Leyendo un artículo que resaltaba los beneficios de tomar productos lácteos, recordé a mi amiga Isidra. Lo que son las cosas, ella arrojaba las monedas que le sobraban de comprar la leche dentro del recipiente. Ese era el truco para no perderlas cuando volvíamos de la vaquería de Cristóbal, con la lechera en una mano y nuestros seis o siete años de inocencia en la otra.
Un día le pregunté si la leche no se envenenaba con tantos microbios. Mirándome muy seria a la cara, como la que dice y no dice “hija, pareces tonta”, respondió que no, que su madre la hervía tres veces, que los bichos no soportaban tanto calor y se morían. Fue Isidra quien me enseñó que la leche de vaca no es tan limpia como la materna, que la leche de vaca lo admite todo.
Isidra era una niña con mucha ciencia y poco cuerpo. Yo la admiraba. Con aquella edad pensar resultaba agotador y me encantaba oír las explicaciones tan claras que sabía dar a mis preguntas insulsas. Para aprender de ella, procuraba imitar sus hábitos, hasta que mi madre me los echaba por tierra sin ningún escrúpulo.
En aquel tiempo, las dos íbamos a catequesis. Nos preparábamos para hacer la primera comunión. Durante una sesión la maestra nos habló de las ventajas del arrepentimiento y la práctica de la confesión. Yo, que ese día andaba espabilada gracias a que se nos había acabado la cebada (o la malta, como ustedes quieran) y tuve que merendar café con cafeína y leche, atrapé la idea al vuelo, y quise mentalmente comparar aquella enseñanza con el proceso de desinfección de la madre de Isidra. Esto es lo mismo, me dije.
Pues bien, en mis lucubraciones infantiles, mi cuerpo era la lechera; mi espíritu la leche; las monedas los pecados; el hervor la confesión; y las tres veces que su madre repetía el calentón, las Avemarías que el sacerdote solía poner de multa cuando, en confesión, le contabas lo que habías hecho y le asegurabas estar arrepentida. (Por cierto, nunca entendí porqué había que rezar a María, cuando se ofendía Jesús. Era como pagar una deuda a quien no se la debías). Como iba diciendo, con esta solución tan sencilla le perdí el miedo a las infecciones por microbios. Llegó un momento que no me importaba en absoluto acumular pecados en mi leche. ¡Que los hierva el cura, que para eso está disponible en su cocinilla-confesionario un rato antes de misa y no paga butano!

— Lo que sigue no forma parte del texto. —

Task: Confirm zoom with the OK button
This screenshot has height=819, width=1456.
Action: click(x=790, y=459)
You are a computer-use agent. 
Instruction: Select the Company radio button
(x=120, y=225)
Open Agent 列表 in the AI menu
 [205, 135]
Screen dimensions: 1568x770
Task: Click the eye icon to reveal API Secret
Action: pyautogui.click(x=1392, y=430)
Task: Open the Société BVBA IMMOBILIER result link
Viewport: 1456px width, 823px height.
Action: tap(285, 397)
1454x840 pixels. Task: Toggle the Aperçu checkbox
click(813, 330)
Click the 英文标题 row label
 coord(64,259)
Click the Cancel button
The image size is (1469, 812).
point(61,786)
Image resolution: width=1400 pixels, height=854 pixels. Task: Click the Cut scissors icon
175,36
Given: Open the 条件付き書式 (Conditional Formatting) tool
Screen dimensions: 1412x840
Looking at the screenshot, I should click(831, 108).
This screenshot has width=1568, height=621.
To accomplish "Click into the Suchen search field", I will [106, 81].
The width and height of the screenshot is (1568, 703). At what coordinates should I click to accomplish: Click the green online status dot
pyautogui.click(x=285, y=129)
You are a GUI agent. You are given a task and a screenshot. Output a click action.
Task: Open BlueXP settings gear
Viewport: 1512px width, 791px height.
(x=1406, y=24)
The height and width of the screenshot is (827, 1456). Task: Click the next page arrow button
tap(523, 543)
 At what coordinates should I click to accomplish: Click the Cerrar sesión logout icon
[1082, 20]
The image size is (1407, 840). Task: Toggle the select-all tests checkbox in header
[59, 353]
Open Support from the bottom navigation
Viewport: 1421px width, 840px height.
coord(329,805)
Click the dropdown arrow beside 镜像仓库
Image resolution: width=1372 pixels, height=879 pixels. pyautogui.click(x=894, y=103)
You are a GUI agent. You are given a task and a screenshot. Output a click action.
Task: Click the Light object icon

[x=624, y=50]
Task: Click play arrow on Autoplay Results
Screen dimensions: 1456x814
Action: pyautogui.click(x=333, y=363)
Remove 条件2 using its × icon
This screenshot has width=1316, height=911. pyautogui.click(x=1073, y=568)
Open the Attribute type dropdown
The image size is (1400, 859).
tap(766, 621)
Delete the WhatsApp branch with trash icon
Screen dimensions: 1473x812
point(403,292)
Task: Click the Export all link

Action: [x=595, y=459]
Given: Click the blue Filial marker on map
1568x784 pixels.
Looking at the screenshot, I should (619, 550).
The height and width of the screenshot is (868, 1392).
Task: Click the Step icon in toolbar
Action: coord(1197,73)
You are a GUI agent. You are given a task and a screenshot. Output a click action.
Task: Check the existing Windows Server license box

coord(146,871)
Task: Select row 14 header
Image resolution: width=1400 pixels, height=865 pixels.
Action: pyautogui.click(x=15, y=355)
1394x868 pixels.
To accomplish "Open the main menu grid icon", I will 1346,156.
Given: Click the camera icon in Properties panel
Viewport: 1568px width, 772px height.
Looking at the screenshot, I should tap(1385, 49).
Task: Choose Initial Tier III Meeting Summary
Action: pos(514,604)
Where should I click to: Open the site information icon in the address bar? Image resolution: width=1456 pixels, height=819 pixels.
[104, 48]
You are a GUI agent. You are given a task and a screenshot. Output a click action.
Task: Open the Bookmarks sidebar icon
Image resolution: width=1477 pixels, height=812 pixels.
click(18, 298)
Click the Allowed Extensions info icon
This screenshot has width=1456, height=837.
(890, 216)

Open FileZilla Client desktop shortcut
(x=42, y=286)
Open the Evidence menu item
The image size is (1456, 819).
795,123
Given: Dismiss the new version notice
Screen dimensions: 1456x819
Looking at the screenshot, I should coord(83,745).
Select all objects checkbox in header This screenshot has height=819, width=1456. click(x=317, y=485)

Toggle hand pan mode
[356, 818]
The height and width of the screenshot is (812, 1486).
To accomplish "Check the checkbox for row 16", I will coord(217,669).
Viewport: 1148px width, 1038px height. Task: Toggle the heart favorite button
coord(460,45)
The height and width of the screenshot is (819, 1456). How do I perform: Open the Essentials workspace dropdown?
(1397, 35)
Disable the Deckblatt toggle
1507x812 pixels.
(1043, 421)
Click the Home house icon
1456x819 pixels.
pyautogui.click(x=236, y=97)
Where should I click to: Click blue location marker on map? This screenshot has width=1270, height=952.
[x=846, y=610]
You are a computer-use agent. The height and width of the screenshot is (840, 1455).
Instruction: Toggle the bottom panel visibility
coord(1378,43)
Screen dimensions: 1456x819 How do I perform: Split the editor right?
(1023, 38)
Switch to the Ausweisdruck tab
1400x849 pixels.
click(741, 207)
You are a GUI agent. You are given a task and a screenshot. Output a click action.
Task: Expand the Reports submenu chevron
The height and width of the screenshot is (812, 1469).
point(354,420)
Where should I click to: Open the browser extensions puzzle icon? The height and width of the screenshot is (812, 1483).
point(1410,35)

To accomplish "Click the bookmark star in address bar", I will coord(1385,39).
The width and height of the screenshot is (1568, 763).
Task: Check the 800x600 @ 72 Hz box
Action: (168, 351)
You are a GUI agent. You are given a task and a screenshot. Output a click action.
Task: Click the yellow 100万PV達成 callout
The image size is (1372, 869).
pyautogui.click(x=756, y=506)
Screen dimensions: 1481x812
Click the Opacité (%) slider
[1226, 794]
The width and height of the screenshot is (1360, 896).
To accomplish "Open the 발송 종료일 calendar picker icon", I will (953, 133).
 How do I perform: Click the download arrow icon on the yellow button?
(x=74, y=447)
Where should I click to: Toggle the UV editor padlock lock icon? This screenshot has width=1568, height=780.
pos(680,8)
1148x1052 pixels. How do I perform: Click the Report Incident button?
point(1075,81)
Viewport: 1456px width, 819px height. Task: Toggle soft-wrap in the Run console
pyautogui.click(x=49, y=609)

Sin embargo, desde que soy una mujer adulta y me confieso directamente con Dios, sin hombres que hagan de intermediarios, desde que hace años comprendí el sacrificio de Cristo en la cruz, desde que sé que es él quien de verdad hace hervir mis pecados y limpia mi espíritu, desde que acepté lo que tuvo que sufrir para hacer desaparecer mis infecciones, desde entonces, cada vez que le ofendo, un sentimiento de culpa me agría por dentro.
De Isidra les digo que se quedó pequeñita, pequeñita. Vaya usted a saber si fueron las bacterias. Todo se paga.